Page MenuHomePhabricator

Redirects on RESTBase testsuite are failing
Closed, ResolvedPublic

Description

We have some failing tests on restbase related to parsoid redirects. An example of a failure is this URL:

https://en.wikipedia.beta.wmflabs.org/api/rest_v1/page/html/User:Pchelolo%2fRedirect_Test_Hash

Before it used to return a 300 with location

< location: Main_Page#Test%23123

Now it returns a 200 where the actual HTML content shows that its a redirect:

about="https://en.wikipedia.beta.wmflabs.org/wiki/Special:Redirect/revision/381668"

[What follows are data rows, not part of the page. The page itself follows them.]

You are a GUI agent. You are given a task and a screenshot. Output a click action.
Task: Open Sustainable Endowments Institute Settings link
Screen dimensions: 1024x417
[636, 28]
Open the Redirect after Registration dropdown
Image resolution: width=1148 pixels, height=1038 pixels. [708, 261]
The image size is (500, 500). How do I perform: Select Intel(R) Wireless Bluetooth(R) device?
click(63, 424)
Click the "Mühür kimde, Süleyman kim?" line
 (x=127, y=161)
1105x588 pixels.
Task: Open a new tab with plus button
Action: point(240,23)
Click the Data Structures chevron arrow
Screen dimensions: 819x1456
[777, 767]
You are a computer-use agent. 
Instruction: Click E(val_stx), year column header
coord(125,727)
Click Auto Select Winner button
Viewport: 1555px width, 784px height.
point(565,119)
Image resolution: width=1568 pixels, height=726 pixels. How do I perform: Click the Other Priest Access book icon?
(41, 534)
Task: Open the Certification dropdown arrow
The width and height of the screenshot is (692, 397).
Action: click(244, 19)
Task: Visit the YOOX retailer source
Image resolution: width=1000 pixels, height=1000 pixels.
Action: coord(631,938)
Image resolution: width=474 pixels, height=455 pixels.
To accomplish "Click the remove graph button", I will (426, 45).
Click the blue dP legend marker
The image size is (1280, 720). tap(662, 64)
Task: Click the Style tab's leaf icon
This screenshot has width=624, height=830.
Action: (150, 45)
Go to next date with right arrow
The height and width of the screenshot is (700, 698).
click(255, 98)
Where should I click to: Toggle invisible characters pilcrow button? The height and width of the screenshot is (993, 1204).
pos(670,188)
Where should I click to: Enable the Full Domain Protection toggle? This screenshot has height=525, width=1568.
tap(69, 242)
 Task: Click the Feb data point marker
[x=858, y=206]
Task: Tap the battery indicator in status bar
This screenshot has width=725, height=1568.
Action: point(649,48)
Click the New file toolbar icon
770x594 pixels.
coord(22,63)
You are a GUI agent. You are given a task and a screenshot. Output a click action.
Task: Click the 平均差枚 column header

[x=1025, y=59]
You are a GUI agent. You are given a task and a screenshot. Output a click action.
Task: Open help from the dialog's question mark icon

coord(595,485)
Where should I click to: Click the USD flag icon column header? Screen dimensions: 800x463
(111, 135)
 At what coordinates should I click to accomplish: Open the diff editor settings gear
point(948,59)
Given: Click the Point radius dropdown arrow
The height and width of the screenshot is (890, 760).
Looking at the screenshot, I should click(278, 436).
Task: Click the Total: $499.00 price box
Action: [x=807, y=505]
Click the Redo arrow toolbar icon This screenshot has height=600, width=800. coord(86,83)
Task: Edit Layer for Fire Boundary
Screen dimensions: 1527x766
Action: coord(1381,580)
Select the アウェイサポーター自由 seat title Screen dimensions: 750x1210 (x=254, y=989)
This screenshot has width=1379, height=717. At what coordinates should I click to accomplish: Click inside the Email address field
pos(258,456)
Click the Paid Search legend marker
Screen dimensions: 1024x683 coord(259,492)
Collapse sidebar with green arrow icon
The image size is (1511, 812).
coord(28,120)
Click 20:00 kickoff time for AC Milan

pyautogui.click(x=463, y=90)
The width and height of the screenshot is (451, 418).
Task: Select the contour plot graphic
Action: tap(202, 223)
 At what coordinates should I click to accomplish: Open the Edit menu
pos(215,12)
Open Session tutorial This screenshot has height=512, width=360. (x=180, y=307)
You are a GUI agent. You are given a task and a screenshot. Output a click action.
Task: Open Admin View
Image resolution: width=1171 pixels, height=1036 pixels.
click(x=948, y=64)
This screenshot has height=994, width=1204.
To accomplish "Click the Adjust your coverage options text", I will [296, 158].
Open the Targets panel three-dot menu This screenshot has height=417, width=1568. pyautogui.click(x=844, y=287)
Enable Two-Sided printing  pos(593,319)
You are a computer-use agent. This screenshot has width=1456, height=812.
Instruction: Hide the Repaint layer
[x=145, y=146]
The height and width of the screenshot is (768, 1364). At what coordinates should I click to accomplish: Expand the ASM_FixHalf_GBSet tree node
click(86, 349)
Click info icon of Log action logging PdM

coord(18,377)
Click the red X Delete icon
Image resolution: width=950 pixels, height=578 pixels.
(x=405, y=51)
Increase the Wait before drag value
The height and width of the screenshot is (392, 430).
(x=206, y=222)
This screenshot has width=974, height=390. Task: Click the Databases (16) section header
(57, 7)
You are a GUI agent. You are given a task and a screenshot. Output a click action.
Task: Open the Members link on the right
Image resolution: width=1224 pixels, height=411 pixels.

The source of the requests was our CI on github running against deployment-prep.

Event Timeline

From my local installation of restbase pointing to a local MW on current master:

  • For a page that is a redirect
    • curl 127.0.0.1:7231/localhost/v1/page/html/Cat
    • returns status code 200

After I revert this patch https://gerrit.wikimedia.org/r/c/mediawiki/core/+/953342

  • For a page that is a redirect
    • curl 127.0.0.1:7231/localhost/v1/page/html/Cat
    • returns status code 301

An example request on testwiki is:

curl -v -o /dev/null https://test.wikipedia.org/api/rest_v1/page/html/Page-redirect-to-main

Looks like after my patch landed, Parsoid is getting empty content to parse. On my local wiki, this is the output Parsoid is returning:

<body id="mwAA" lang="en" class="mw-content-ltr sitedir-ltr ltr mw-body-content parsoid-body mediawiki mw-parser-output" dir="ltr" data-parsoid='{"dsr":[0,0,0,0]}'>
<section data-mw-section-id="0" id="mwAQ" data-parsoid="{}">
</section>
</body>

See that zero-width dsr which implies empty content. Will look there next. So, something is broken in the handoff from ParsoidOutputAccsess -> ParserOutputAccess -> Content handlers -> ParsoidParser which is giving parsoid an empty revision content.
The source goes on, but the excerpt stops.